In the first instance, President Obama responded to a protester who interrupted his speech and who was being shouted down by the audience. Telling the audience to calm down (it took way too long for them to listen!), he pointed out that the man appeared to be a veteran and a senior citizen and deserved respect. He reminded the audience that we're a nation that values free speech. He suggested, as he has before, that rather than "boo," they should vote.
The day after that event, Donald J. Trump claimed that Obama had shouted at and insulted the man, implied he'd become unhinged. Oh, how the audience booed the evil Kenyan Muslim usurper. Booed as the man who's actually called for violence against protestors, who promised to pay the legal fees of any supporter who beat them up, lied about our president doing no such thing.
And there you have it. Everything, in a few moments. You see the fundamental decency of Barack Obama. You see how the view of him created by right-wing media over the past years differs from reality. You have Donald Trump flat-out lying. You have his audience lapping it up like poisoned water in a drought. You see Donald Trump, as he's done repeatedly, falsely accusing someone of doing something they didn't do, something he says he'd never do, when he's done it repeatedly. You see how none of his supporters care. Or care to know the truth.
You see the contrast mentioned on a few liberal sites, and you see it met with silence from the right.
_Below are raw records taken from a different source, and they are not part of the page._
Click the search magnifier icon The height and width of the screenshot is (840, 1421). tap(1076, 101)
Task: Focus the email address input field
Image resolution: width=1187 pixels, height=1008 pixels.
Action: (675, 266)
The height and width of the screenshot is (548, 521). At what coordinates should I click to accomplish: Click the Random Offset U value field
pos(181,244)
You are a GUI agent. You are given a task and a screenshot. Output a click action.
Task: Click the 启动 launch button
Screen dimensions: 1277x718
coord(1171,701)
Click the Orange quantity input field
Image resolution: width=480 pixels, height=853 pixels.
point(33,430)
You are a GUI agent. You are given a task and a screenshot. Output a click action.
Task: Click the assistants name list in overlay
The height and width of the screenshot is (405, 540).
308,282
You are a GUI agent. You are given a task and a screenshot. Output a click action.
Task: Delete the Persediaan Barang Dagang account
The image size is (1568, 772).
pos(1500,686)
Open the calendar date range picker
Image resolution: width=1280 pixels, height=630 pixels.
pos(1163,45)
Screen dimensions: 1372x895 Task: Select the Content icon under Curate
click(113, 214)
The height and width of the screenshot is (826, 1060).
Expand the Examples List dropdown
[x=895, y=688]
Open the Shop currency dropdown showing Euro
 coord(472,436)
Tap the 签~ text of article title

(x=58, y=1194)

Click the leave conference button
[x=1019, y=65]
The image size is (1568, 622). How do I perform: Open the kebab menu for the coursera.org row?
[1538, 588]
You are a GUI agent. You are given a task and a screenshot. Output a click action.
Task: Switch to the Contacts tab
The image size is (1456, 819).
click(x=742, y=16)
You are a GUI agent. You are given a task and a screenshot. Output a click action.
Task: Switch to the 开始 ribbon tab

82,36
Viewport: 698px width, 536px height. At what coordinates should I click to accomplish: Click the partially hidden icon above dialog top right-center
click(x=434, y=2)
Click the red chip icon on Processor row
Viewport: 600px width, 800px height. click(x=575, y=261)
In these two moments you see the power of disinformation, the degree to which the Republican party has been overtaken by propagandists, by people to whom truth is irrelevant; and you see how completely their cynicism has infected their followers. You realize that voters for Donald Trump only see what they want to see, that they need to, prefer to, believe the worst about everyone not like them. You see that our country, designed with the assumption of a modicum of education and reasoning ability in mind has, for around half the population, and as a result of deliberate dumbing-down, become refractory to reality.
It's brilliant in its Machiavellian perfection: the Republican party, having decided long ago that its success depended on creating and then misinforming a gullible population rather than arguing for the superiority of its ideas (because its ideas aren't superior for anyone except the very wealthy), embarked on a very long game. It put together a devastatingly effective propaganda apparatus aimed at erasing the ability and desire to think deeply about complex matters. To reject those who do. To believe that "otherness" is a greater threat than protecting and understanding the American form of governance. And it's worked to perfection. The people who designed it for their own purposes don't care as they continue the deliberate trashing of the kind of political comity that created and sustained the US for centuries.